Hiç cevap vermeden yatmaya devam ediyordum. "İrem? Bana cevap ver!" omzumu silkerek yatmaya devam ettim. Homurdanarak yanıma geldi. "Kes artık şu saçmalığı."

Bakışlarımı umarsızca Ömer'e çevirdim. "Ne yapıyorum?"

Saçlarını çekiştirerek bana baktı, "ne yaptığını bilmiyor musun? Ecrin'i kıskanıyorsun, seni bırakacağımı düşünüyorsun bunlar yeterli sebepler bence."

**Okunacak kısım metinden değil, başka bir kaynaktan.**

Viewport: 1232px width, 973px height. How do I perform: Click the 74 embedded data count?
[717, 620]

Yerimde doğrularak başımdaki havluyu çektim. "Ecrin'i kıskanmıyorum. onu neden kıskanayım ki? Ben sadece seni kaybetmekten korkuyorum. İşte bunu anlamıyorsun kaç gündür seni izliyorum, kaç gündür gözümün önünde eriyişini izliyorum. Seni ilk defa ağlarken gördüm. Ağlıyordun Ömer. Kaç aydır beraberiz Ecrin için ağladın. Beni ittirdin, onu da geç yıpratıyorsun kendini," nefesimi düzene sokmak için duraksadım.

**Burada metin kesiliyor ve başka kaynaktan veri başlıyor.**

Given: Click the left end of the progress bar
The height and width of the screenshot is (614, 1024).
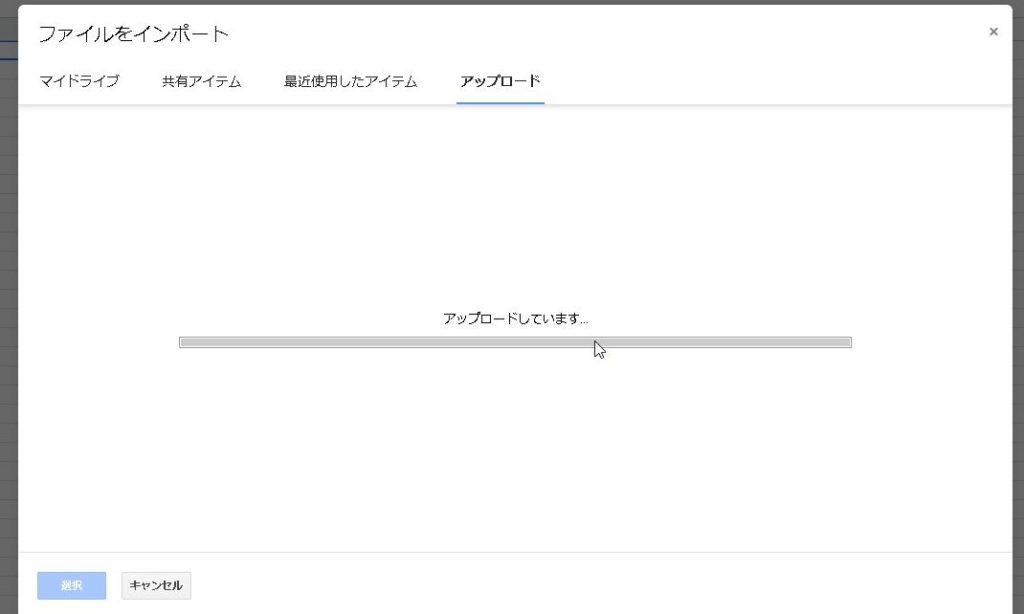Looking at the screenshot, I should click(185, 342).
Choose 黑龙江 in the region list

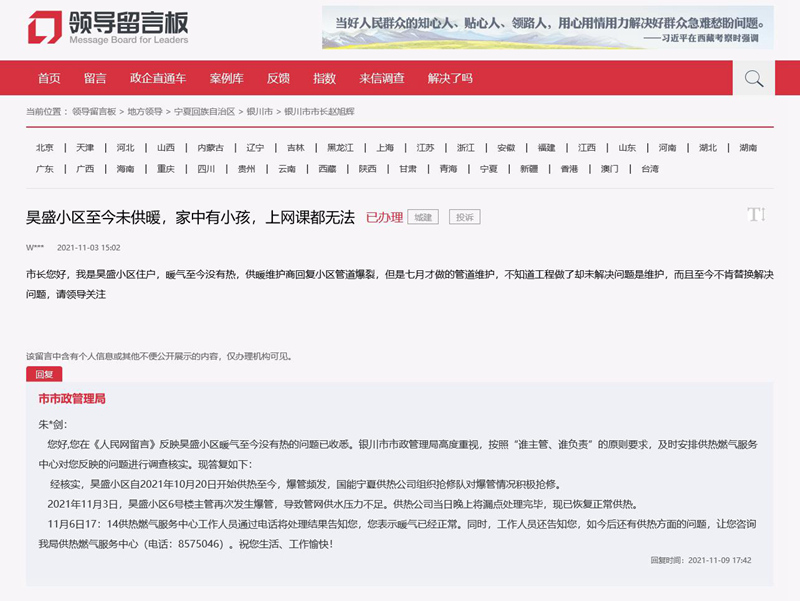click(x=340, y=147)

"Seni ittirdiğimin farkında bile değilim, bunun için senden özür dilemiştim. Evet, beni ilk defa ağlarken gördün ve bu konuda konuşmak istemiyorum," diyerek bana baktı.

"Artık başımın çaresine kendim bakmak istiyorum, sana daha fazla yük olmayacağım," dediğimde bana kızgınlıkla baktı.

"Bir yere gitmene izin vermeyeceğim," dedi.

"Senden izin almama gerek yok zaten, gitmek istiyorum."

Yataktan kalkarak çekmecelere doğru yöneldim. Tarak bulmam gerekiyordu, saçlarım neredeyse kurumuştu. Kolumu sımsıkı tutarak gitmemi engelledi.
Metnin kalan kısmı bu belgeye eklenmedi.